Materials provided:

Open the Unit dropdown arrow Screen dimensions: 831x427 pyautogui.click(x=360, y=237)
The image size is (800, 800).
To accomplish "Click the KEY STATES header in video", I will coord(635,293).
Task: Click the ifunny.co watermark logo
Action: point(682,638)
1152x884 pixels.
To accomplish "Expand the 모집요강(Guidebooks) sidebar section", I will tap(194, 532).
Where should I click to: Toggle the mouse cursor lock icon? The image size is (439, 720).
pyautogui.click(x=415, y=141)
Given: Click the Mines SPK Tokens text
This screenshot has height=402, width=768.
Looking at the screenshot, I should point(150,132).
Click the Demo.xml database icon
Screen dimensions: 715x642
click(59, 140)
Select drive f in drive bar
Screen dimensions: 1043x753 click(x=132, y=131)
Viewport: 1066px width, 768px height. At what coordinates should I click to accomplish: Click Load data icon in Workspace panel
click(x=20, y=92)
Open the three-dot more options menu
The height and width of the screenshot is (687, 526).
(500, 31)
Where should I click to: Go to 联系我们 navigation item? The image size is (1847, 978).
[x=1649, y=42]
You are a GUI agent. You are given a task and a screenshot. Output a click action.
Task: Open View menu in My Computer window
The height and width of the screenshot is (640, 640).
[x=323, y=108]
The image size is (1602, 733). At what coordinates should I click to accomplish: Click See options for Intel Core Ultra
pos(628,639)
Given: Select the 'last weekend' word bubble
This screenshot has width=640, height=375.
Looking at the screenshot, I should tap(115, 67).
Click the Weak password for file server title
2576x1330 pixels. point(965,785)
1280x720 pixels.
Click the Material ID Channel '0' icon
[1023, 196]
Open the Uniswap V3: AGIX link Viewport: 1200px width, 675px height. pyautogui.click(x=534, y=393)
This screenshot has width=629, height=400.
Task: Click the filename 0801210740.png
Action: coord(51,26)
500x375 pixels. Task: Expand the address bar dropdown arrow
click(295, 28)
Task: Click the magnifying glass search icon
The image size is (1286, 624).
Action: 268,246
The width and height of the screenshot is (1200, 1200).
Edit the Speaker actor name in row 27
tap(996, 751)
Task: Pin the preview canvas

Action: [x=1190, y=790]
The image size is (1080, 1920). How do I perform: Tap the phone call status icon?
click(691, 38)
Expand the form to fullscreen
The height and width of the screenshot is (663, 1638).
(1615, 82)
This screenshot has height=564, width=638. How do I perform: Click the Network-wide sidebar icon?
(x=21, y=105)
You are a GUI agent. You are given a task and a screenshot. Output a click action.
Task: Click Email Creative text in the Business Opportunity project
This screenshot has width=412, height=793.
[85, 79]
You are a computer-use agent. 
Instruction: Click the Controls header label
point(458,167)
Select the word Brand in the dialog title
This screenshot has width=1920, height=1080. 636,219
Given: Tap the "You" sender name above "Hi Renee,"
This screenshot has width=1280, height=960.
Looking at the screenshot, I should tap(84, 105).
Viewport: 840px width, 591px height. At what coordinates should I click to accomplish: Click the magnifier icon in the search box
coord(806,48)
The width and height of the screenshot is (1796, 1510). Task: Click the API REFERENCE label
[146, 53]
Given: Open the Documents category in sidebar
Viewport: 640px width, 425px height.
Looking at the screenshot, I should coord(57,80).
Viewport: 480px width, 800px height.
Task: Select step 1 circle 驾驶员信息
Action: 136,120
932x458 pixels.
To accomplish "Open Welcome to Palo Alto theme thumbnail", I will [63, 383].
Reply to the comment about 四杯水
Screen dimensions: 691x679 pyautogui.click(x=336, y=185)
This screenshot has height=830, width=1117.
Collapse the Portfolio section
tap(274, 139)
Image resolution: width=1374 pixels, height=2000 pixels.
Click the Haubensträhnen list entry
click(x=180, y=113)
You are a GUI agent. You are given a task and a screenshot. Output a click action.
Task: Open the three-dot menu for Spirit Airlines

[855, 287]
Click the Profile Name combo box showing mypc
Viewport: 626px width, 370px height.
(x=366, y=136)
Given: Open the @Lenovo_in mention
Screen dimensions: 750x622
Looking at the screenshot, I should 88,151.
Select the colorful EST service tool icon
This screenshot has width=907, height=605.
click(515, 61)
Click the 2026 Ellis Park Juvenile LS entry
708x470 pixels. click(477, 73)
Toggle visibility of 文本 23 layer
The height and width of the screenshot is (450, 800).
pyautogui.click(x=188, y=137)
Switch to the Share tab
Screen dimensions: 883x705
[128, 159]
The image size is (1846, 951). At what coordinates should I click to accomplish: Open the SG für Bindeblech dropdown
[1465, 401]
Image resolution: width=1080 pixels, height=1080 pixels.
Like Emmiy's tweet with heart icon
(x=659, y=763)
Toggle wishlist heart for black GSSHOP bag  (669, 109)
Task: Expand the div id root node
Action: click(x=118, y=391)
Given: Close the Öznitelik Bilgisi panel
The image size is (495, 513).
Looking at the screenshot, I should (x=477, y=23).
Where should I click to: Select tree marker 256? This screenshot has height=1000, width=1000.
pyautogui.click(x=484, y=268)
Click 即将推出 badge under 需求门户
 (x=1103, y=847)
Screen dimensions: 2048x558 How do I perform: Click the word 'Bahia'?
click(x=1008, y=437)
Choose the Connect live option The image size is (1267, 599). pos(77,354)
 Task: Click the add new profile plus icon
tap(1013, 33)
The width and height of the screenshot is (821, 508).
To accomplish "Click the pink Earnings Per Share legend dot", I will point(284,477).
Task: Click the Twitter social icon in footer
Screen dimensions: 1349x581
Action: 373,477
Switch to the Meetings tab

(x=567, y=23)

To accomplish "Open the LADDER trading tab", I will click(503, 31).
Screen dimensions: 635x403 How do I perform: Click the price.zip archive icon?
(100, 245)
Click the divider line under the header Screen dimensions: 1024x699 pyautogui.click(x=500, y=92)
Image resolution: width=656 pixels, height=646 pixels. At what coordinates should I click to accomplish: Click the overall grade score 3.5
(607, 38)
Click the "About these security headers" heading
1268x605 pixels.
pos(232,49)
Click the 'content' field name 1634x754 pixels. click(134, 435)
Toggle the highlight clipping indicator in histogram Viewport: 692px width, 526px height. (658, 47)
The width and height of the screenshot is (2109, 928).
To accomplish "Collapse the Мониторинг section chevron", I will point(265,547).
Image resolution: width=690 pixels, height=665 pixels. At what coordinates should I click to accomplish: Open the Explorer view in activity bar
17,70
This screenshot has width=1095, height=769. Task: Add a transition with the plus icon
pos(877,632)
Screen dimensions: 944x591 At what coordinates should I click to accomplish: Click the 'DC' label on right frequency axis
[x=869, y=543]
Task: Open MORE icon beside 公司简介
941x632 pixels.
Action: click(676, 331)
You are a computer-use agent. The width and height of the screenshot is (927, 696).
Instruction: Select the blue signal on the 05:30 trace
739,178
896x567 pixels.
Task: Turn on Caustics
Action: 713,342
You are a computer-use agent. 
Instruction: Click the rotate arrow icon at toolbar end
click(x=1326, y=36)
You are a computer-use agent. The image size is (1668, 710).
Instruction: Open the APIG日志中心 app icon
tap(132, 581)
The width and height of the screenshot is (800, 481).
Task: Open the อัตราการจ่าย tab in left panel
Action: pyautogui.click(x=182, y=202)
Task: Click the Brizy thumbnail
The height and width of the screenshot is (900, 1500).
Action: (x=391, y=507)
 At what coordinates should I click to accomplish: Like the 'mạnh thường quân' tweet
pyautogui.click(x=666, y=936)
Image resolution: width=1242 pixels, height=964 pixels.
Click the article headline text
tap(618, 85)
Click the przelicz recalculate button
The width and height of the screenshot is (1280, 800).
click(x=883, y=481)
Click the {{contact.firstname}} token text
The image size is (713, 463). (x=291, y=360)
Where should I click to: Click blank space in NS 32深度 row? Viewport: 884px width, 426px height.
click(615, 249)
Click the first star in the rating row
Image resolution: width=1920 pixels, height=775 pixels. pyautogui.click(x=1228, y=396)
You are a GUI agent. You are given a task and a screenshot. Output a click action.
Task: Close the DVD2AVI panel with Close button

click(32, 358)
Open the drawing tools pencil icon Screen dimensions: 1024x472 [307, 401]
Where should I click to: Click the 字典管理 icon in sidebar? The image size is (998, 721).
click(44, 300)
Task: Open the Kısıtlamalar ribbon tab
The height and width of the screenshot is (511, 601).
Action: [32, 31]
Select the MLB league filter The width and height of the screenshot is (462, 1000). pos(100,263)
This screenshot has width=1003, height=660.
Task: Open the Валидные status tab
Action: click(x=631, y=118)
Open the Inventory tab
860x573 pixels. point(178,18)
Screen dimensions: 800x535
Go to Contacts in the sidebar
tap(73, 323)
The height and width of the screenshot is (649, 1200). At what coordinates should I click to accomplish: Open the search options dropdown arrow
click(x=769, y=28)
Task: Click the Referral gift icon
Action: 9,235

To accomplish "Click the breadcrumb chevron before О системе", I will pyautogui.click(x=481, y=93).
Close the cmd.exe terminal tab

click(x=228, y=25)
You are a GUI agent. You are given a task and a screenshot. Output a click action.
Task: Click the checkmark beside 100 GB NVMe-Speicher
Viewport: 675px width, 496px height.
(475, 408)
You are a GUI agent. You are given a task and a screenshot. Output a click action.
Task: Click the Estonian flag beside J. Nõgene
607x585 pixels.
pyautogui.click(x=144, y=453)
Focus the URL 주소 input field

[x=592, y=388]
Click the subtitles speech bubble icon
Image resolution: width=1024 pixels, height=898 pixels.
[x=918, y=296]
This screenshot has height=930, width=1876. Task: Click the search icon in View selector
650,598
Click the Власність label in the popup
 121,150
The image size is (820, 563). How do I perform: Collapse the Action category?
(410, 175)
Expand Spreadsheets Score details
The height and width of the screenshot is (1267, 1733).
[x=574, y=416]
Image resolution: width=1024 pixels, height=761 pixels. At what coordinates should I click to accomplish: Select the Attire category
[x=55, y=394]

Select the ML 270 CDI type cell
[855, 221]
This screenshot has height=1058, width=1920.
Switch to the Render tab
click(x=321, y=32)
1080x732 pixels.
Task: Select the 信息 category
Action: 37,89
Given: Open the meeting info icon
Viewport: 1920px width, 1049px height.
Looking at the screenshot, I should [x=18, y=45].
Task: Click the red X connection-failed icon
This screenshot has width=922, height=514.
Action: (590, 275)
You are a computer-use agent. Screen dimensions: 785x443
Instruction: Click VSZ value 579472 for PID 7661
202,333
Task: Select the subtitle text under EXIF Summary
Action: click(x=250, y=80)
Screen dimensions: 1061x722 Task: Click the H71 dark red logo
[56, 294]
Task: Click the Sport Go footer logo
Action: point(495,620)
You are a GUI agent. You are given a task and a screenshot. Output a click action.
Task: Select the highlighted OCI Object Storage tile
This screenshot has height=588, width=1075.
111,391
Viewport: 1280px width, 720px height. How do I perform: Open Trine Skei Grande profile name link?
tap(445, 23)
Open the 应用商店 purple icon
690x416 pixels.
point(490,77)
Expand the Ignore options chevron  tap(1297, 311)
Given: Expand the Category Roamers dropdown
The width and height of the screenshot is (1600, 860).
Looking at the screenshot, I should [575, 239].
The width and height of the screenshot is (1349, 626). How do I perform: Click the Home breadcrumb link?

Description of the task: Retrieve all lines from the data that contain the string "thumbnail".

Written response:
To accomplish "Open Welcome to Palo Alto theme thumbnail", I will [63, 383].
Task: Click the Brizy thumbnail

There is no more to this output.